Pre-market observation focuses on three places. Traders continue to pay attention to the direction and trading volume of the S & P 500 and Nasdaq 100 futures to interpret the opening tone; the second is the pre-market quotes and news flow of stocks related to large technology, AI supply chains and data centers; and the third is whether the trend of U.S. government bond yields and the latest conversations between Federal Reserve officials have released more or more promising messages than market expectations. Abnormal volume or surprise remarks at either end may amplify fluctuations in the early opening session.

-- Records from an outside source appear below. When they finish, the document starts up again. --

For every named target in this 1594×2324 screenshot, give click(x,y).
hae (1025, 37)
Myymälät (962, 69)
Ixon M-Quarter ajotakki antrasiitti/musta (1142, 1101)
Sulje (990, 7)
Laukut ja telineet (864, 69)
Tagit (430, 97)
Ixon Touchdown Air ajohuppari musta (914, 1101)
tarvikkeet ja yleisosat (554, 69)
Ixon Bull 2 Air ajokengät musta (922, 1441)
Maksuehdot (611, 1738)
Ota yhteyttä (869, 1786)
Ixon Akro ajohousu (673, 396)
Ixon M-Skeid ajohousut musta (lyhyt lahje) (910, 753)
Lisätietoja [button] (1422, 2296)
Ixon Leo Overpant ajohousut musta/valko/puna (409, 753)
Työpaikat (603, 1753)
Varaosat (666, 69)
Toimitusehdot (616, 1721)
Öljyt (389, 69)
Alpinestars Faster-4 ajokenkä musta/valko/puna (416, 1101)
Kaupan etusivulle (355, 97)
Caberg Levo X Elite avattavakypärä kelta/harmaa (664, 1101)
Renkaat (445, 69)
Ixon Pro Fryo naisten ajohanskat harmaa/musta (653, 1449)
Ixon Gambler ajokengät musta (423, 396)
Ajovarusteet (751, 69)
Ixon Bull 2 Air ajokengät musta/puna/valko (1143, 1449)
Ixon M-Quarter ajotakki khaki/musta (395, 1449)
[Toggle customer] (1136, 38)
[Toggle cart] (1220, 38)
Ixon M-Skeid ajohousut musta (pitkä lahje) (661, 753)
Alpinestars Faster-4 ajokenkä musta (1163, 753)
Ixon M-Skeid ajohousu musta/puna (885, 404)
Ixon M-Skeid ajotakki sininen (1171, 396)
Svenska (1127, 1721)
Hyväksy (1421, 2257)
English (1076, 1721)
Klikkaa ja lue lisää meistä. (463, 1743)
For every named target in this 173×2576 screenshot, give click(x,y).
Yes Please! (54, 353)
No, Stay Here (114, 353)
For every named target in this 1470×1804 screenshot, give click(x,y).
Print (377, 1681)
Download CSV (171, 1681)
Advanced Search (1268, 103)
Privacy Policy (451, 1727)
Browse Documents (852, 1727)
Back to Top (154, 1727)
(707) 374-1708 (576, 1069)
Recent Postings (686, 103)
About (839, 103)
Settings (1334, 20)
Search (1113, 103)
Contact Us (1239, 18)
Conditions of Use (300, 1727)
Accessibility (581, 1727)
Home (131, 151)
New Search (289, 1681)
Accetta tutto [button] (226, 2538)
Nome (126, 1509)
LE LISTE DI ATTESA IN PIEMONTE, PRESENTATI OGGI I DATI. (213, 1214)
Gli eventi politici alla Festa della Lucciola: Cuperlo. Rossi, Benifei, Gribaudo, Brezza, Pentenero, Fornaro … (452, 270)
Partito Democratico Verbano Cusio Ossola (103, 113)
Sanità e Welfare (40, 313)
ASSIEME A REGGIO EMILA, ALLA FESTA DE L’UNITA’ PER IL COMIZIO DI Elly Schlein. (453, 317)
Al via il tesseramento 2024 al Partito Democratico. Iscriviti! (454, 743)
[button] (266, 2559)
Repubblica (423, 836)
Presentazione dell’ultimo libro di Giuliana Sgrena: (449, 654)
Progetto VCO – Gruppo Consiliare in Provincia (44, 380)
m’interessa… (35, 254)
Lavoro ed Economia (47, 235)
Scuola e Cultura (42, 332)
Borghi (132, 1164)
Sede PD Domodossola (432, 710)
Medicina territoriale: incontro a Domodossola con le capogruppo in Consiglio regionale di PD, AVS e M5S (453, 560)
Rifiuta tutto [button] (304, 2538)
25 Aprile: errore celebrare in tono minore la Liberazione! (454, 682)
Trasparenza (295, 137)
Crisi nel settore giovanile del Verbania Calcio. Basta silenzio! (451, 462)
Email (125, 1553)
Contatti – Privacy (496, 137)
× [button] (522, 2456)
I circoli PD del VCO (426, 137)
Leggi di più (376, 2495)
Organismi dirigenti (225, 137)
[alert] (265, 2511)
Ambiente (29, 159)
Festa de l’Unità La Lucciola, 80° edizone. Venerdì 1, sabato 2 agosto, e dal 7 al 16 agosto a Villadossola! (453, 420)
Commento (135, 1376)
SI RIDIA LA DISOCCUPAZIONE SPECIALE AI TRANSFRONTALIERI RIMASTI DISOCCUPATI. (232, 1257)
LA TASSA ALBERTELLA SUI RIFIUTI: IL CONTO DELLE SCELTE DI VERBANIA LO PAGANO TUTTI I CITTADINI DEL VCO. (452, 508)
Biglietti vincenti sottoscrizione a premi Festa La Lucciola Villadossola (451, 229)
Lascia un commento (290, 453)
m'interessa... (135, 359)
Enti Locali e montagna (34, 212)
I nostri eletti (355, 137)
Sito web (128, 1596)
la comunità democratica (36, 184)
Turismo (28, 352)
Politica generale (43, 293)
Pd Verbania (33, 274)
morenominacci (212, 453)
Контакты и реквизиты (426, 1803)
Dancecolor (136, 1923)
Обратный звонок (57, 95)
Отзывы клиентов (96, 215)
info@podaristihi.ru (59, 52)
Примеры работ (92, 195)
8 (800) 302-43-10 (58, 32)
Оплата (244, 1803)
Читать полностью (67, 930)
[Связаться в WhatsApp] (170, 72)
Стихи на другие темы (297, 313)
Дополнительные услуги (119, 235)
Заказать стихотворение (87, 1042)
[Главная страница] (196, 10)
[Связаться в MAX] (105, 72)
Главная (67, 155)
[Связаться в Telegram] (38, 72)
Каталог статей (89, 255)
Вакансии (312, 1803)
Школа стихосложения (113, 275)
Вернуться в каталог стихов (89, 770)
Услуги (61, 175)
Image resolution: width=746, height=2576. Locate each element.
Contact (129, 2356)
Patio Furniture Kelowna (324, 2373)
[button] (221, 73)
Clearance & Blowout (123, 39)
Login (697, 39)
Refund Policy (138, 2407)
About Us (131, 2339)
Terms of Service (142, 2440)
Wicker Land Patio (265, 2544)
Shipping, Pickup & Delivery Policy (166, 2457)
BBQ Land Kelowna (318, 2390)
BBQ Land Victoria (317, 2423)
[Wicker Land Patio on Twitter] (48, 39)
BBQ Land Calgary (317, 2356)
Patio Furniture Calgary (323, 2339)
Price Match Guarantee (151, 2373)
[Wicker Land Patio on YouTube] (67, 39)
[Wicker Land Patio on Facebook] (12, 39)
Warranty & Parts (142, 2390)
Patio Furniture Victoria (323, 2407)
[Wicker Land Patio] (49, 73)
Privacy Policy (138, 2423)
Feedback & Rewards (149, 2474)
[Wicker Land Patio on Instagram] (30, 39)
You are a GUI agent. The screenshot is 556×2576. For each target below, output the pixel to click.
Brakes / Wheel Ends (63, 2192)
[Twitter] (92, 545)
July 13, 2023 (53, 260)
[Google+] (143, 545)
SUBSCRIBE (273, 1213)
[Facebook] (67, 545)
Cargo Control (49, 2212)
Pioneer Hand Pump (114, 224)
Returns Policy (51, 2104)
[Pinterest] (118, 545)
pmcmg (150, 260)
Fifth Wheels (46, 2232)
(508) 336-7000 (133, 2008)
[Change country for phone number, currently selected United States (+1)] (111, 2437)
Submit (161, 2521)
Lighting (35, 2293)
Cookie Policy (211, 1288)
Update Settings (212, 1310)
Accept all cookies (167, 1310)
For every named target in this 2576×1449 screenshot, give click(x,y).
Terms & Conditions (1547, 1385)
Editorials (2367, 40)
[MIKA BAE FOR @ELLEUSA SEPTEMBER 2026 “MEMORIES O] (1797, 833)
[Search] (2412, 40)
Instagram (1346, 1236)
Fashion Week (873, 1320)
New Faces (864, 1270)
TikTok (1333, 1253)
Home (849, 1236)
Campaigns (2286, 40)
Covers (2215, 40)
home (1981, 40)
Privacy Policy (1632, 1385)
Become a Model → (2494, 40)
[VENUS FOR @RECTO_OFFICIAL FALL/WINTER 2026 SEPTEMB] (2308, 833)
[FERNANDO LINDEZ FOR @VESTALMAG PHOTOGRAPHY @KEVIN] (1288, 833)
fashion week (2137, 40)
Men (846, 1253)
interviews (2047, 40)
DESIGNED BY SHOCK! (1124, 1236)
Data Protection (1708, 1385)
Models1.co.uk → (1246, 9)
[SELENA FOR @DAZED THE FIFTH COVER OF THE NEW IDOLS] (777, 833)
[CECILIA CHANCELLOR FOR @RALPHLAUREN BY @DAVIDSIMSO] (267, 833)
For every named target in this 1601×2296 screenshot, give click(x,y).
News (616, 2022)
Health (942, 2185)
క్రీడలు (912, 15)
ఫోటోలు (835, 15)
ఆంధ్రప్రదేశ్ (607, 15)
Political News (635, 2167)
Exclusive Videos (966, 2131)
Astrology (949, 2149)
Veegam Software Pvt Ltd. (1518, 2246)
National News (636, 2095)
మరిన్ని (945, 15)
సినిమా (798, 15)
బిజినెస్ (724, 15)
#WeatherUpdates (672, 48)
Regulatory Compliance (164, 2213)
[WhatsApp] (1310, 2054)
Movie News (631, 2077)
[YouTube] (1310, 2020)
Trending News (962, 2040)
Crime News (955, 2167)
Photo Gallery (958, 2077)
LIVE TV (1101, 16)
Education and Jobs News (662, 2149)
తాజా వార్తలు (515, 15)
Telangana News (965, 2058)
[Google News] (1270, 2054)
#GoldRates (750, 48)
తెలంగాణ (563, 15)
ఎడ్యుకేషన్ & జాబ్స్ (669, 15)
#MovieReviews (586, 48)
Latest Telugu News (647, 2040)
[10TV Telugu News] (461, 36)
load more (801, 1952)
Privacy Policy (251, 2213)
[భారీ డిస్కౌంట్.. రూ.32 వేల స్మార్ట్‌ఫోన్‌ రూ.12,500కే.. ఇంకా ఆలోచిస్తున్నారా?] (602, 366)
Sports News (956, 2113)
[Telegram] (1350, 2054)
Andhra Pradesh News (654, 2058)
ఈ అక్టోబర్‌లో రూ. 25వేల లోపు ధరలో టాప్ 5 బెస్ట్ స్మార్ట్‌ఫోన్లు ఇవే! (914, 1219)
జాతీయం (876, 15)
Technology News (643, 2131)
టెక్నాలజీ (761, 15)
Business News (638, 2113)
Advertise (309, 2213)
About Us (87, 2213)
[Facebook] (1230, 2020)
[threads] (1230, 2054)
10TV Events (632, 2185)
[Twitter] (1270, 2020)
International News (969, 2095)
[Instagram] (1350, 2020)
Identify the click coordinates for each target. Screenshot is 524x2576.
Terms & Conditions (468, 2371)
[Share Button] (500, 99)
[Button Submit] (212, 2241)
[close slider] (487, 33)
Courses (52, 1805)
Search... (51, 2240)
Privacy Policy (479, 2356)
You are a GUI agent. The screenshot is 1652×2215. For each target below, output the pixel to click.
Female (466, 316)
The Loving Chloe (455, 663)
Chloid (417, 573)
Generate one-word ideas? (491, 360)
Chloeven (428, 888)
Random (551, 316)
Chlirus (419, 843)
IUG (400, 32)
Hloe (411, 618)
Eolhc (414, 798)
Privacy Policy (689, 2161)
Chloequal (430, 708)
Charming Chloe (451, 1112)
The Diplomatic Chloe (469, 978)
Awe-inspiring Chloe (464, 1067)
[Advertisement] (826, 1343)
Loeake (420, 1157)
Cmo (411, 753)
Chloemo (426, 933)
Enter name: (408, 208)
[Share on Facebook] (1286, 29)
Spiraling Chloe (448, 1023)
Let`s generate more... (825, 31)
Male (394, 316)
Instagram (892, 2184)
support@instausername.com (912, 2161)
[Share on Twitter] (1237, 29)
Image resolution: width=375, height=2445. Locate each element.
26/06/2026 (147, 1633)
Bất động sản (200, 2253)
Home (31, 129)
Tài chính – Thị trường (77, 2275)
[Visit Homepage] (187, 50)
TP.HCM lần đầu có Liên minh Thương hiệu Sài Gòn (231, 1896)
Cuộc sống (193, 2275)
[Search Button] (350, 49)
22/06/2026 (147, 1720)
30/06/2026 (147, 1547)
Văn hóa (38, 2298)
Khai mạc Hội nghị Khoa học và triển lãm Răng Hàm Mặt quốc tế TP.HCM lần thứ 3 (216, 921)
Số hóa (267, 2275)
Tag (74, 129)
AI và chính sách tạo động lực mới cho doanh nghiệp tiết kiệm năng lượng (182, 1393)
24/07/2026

Risks and opportunities coexist. The certainty of AI capital expenditures and the momentum of equity stocks have hedged the impact of interest rate uncertainty and political noise, but in the index high range, the market's tolerance for negative surprises declines. If there is no clear pricing signal from the policy and data from pre-market to the opening session in Taiwan time tonight, it is expected that funds will continue their structural preference for AI and large-scale technologies, while maintaining a high degree of sensitivity to interest rates and fiscal marginal risks. Overall, risk appetite still exists but the pace is slowing down, waiting for new macro or enterprise-side catalysis.